Mas para fazer isso é preciso levar o tema para além dos alunos do Curso de Política, Estratégia e Alta Administração do Exército. É preciso explicar à população qual o papel da Pasta na crise da Avibras e como ela pretende dar continuidade aos projetos que desenvolvem a capacidade nacional de dissuasão, caso a previsão de Roberto Godoy não se confirme. Ou será que o ministro vai pedir a Vladimir Putin que entregue ao País a tecnologia sensível que outras Nações se negam a entregar, como a Marinha bem sabe em razão do projeto do submarino nuclear?

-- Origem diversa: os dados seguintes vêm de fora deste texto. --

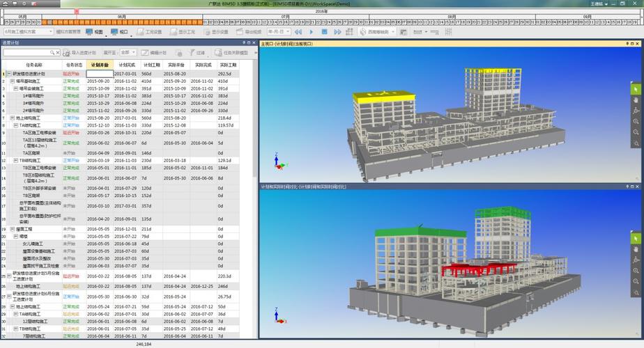Collapse the TA结构施工 task group
644x348 pixels.
pyautogui.click(x=16, y=125)
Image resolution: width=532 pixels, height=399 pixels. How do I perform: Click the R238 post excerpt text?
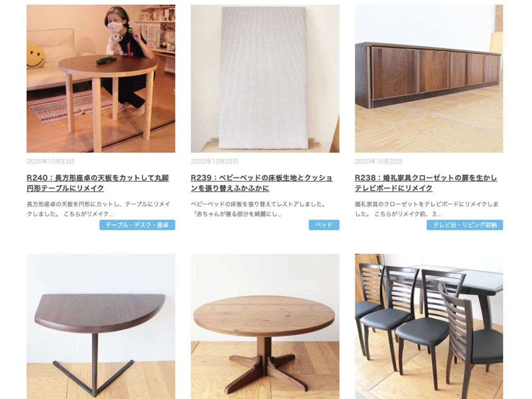pyautogui.click(x=427, y=209)
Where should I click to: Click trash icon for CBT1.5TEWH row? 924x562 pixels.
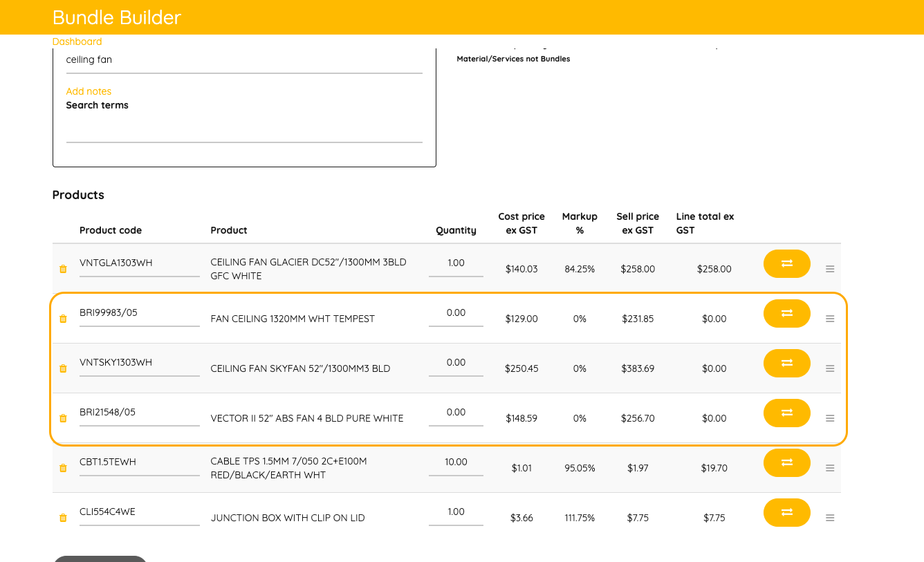pyautogui.click(x=63, y=468)
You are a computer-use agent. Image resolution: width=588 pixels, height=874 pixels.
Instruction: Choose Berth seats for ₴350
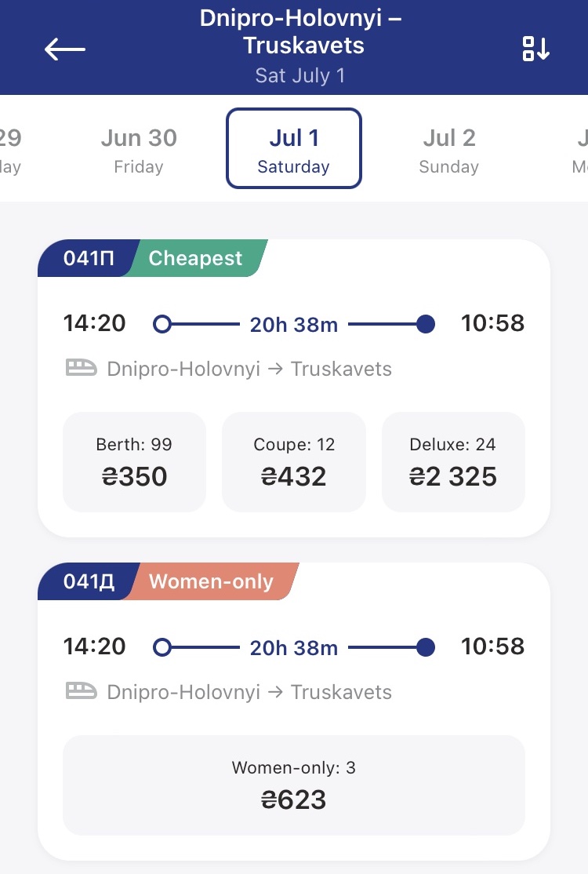point(134,462)
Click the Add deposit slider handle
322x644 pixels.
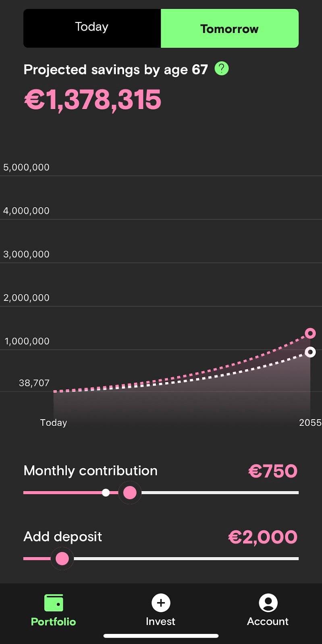62,559
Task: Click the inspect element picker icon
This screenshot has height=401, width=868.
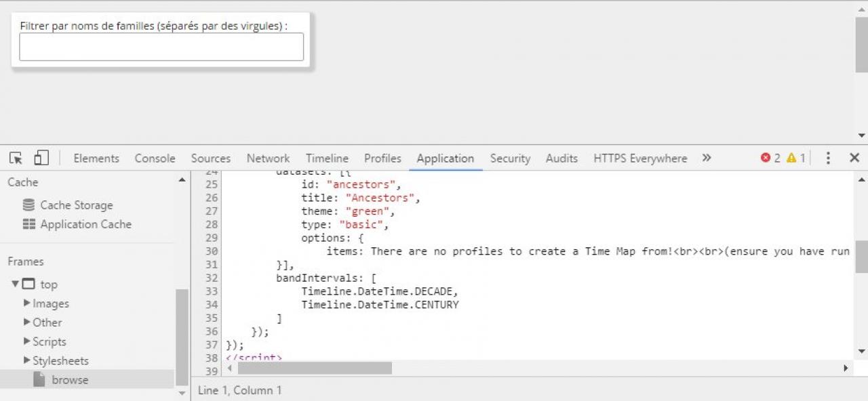Action: [x=16, y=158]
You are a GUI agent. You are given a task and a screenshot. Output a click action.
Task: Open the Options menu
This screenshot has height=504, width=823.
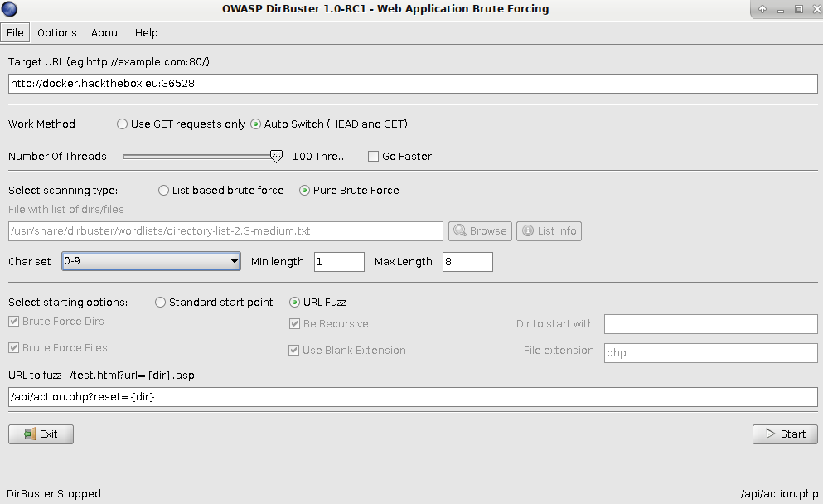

Um ministro da Defesa deve se preocupar em como prevenir que o Brasil seja envolvido em conflitos. Para o professor de Relações Internacionais da Universidade de Brasília (UnB) Juliano da Silva Cortinhas, investir no poder das Forças Armadas não é a única maneira de se fazer isso. É preciso saber onde e como gastar dinheiro, além de ter consciência de que a força não é a única forma capaz de dissuadir uma ameaça – há ainda fatores geográficos, econômicos e culturais. E eles são importantes para o Brasil.
É isso que o professor mostra em seu artigo The brazilian way of dissuasion and how it affects traditional views of the concept.Em vez de mobilidade e tecnologias que contribuam para a dissuasão de ameaças extrarregionais na Amazônia e no pré-sal, os governos insistem em envolver os militares na entrega de água com carro-pipa no Nordeste, em revistas de presídios, em escolas cívico-militares e em operações nos morros no Rio. Não é o tamanho, a presença no terreno e os cargos no governo que trarão eficiência às Forças Armadas. Elas precisam produzir menos generais candidatos à vice-Presidência e mais homens capazes de transformá-las em instrumentos modernos de garantia da soberania nacional.